| PROBLEM STATEMENT |
Which lines run from the line with "Help (230, 2568)" through the line with "Гарантии и возврат (151, 2504)" in the entries below? Print them exactly, both ends included, and nothing more.

== Segment start ==

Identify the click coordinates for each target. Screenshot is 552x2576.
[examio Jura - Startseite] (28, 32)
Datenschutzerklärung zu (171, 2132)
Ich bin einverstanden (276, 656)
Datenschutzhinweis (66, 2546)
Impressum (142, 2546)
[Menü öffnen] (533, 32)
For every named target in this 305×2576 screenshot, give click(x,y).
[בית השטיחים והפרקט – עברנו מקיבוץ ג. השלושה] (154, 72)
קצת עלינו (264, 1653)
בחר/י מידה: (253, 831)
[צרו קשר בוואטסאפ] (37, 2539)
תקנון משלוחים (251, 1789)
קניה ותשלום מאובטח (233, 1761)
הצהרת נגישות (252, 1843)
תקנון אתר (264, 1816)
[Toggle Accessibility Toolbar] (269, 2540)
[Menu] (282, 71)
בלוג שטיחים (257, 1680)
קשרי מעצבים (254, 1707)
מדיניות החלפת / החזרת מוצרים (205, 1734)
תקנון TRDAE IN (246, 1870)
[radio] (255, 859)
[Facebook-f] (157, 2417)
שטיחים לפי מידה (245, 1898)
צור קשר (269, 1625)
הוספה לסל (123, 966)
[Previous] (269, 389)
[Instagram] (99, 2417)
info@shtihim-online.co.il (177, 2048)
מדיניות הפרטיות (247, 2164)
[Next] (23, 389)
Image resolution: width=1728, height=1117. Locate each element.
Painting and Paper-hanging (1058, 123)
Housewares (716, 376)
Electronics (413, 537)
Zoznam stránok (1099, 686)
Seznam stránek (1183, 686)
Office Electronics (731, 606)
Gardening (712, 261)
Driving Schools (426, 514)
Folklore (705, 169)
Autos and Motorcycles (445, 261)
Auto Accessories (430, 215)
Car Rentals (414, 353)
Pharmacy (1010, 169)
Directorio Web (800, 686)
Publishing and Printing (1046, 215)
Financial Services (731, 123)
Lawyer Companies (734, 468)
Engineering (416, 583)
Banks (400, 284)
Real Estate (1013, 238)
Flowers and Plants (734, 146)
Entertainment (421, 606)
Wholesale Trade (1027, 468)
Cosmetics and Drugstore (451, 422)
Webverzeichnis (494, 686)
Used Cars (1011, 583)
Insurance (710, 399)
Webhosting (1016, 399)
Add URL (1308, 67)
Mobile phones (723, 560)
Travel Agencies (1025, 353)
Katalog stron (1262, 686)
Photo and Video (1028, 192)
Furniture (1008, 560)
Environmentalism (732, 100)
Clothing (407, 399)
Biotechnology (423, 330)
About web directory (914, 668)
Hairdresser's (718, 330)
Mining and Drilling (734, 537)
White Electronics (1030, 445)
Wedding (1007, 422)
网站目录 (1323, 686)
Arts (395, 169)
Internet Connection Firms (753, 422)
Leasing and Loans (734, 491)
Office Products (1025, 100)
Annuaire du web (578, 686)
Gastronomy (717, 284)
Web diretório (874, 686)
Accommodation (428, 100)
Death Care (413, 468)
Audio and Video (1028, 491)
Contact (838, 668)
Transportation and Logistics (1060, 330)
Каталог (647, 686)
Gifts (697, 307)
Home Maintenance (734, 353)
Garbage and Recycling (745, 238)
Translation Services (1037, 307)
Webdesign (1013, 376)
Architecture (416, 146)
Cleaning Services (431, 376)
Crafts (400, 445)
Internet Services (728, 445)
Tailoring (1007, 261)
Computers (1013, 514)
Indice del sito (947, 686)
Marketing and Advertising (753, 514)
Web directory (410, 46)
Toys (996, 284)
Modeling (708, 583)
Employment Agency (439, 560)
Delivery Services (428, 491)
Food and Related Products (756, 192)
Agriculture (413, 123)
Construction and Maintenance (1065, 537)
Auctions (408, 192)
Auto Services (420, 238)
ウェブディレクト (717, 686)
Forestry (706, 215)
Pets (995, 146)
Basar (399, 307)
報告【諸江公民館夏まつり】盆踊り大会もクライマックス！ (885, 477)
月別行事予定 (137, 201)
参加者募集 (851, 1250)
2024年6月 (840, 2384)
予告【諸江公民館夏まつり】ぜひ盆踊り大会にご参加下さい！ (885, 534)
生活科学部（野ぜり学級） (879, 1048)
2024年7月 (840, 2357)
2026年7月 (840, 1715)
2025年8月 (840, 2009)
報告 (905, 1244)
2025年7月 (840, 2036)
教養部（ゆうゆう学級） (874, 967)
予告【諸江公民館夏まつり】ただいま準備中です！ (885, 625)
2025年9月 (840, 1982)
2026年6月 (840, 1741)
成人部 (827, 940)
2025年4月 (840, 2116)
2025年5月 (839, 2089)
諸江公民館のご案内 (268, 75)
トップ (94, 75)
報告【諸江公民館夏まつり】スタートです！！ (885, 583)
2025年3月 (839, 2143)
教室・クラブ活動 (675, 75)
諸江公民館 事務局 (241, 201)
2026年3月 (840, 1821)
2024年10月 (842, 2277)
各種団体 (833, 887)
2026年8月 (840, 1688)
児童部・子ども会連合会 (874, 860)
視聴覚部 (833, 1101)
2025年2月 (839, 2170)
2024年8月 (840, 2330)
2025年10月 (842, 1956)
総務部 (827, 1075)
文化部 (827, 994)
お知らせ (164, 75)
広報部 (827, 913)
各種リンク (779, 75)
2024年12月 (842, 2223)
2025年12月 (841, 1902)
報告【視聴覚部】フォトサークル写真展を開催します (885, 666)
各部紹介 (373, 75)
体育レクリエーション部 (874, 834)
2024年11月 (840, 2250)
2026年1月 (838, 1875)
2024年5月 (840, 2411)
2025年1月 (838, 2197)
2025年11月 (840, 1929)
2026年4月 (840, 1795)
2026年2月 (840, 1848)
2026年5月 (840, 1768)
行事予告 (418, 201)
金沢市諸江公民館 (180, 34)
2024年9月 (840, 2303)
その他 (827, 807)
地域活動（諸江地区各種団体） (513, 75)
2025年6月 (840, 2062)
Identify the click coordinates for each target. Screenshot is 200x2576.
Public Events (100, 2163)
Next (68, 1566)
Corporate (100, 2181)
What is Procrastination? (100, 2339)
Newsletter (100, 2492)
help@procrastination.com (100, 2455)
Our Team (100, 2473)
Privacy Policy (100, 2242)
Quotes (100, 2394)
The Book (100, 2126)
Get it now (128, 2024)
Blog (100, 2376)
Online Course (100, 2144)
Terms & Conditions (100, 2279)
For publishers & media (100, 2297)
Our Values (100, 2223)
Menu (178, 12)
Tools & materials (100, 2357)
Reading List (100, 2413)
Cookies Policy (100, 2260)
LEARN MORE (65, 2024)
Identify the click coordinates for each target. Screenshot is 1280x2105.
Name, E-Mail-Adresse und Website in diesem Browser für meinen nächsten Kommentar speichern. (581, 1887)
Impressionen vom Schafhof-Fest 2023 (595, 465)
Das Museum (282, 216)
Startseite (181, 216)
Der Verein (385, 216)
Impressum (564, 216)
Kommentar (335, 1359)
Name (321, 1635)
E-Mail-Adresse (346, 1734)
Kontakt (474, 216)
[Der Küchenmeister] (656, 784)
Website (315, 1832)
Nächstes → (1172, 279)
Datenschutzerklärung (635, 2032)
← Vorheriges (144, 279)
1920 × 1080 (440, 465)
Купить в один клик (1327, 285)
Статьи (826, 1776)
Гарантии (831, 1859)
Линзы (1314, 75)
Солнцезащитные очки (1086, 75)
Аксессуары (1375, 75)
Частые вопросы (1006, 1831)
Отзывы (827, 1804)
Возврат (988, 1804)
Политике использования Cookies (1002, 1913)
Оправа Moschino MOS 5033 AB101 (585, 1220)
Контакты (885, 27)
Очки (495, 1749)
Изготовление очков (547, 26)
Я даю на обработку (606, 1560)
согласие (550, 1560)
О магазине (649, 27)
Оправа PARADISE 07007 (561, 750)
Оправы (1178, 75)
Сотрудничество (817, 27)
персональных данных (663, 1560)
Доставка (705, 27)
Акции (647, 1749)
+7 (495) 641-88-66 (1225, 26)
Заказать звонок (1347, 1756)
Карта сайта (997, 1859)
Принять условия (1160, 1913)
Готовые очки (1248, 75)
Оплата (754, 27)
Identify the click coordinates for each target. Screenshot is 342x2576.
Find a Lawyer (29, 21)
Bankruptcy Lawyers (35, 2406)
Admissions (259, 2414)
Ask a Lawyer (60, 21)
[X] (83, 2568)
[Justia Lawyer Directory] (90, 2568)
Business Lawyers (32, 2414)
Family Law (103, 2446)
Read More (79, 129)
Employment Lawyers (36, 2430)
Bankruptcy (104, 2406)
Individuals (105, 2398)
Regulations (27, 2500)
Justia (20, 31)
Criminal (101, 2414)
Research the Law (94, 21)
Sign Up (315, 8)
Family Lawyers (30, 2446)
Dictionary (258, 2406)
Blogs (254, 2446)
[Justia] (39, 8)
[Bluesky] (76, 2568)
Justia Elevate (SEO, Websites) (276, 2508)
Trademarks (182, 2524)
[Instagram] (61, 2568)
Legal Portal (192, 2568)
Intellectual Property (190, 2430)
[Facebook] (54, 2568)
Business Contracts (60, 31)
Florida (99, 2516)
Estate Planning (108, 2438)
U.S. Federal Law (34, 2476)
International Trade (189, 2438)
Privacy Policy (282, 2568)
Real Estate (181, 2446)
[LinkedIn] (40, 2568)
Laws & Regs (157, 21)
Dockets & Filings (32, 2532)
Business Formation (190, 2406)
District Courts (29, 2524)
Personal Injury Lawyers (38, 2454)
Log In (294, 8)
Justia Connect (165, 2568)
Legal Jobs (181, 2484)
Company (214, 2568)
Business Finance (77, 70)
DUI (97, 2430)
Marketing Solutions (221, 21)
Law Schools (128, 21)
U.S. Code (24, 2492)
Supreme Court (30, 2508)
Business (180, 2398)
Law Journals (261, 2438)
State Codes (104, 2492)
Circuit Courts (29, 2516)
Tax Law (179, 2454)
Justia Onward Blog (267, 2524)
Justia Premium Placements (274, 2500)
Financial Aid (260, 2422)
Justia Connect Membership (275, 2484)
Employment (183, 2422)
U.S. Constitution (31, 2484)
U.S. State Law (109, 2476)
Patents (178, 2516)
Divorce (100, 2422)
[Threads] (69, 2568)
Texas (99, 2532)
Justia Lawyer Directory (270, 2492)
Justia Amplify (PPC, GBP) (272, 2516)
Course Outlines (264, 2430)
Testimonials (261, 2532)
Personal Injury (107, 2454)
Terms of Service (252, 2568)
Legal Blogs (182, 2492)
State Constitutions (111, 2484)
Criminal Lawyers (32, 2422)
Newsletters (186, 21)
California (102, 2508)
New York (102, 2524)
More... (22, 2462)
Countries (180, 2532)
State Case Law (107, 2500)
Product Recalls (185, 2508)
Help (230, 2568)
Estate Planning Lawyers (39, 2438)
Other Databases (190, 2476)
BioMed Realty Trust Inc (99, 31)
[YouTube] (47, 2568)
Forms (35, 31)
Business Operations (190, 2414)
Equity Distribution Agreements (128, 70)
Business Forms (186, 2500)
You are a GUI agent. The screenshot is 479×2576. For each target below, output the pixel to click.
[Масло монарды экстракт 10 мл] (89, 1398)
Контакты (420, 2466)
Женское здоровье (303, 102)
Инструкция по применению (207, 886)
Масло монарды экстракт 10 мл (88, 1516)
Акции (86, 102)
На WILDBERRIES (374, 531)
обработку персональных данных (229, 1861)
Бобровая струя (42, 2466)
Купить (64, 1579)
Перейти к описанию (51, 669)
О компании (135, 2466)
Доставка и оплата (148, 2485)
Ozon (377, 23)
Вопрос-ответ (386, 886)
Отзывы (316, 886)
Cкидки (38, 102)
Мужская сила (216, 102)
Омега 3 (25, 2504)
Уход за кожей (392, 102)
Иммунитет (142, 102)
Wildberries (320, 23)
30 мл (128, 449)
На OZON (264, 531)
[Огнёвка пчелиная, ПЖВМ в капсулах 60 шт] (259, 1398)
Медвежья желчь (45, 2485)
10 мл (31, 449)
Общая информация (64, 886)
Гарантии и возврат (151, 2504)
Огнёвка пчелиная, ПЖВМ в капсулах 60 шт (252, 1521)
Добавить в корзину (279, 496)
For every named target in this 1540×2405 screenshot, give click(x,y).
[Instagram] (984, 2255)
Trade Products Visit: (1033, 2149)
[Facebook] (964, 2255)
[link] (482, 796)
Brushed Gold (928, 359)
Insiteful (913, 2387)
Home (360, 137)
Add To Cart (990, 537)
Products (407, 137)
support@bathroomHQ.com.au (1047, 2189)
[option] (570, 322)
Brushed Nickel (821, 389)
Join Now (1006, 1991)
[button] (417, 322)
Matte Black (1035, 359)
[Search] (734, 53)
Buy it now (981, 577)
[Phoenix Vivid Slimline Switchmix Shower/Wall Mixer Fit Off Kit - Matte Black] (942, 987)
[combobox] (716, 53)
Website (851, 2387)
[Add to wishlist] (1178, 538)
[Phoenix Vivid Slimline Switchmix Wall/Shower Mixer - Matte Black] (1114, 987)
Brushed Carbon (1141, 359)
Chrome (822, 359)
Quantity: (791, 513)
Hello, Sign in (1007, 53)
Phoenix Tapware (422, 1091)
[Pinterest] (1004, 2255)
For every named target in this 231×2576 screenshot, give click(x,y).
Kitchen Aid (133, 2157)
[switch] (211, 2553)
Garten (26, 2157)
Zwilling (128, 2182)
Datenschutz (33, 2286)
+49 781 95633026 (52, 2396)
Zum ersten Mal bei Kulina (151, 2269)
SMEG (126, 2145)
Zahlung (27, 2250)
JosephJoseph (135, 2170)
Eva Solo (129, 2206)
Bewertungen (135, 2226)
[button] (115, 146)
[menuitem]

== Segment end ==

| EXERCISE OUTPUT |
Help (230, 2568)
Estate Planning Lawyers (39, 2438)
Other Databases (190, 2476)
BioMed Realty Trust Inc (99, 31)
[YouTube] (47, 2568)
Forms (35, 31)
Business Operations (190, 2414)
Equity Distribution Agreements (128, 70)
Business Forms (186, 2500)
You are a GUI agent. The screenshot is 479×2576. For each target below, output the pixel to click.
[Масло монарды экстракт 10 мл] (89, 1398)
Контакты (420, 2466)
Женское здоровье (303, 102)
Инструкция по применению (207, 886)
Масло монарды экстракт 10 мл (88, 1516)
Акции (86, 102)
На WILDBERRIES (374, 531)
обработку персональных данных (229, 1861)
Бобровая струя (42, 2466)
Купить (64, 1579)
Перейти к описанию (51, 669)
О компании (135, 2466)
Доставка и оплата (148, 2485)
Ozon (377, 23)
Вопрос-ответ (386, 886)
Отзывы (316, 886)
Cкидки (38, 102)
Мужская сила (216, 102)
Омега 3 (25, 2504)
Уход за кожей (392, 102)
Иммунитет (142, 102)
Wildberries (320, 23)
30 мл (128, 449)
На OZON (264, 531)
[Огнёвка пчелиная, ПЖВМ в капсулах 60 шт] (259, 1398)
Медвежья желчь (45, 2485)
10 мл (31, 449)
Общая информация (64, 886)
Гарантии и возврат (151, 2504)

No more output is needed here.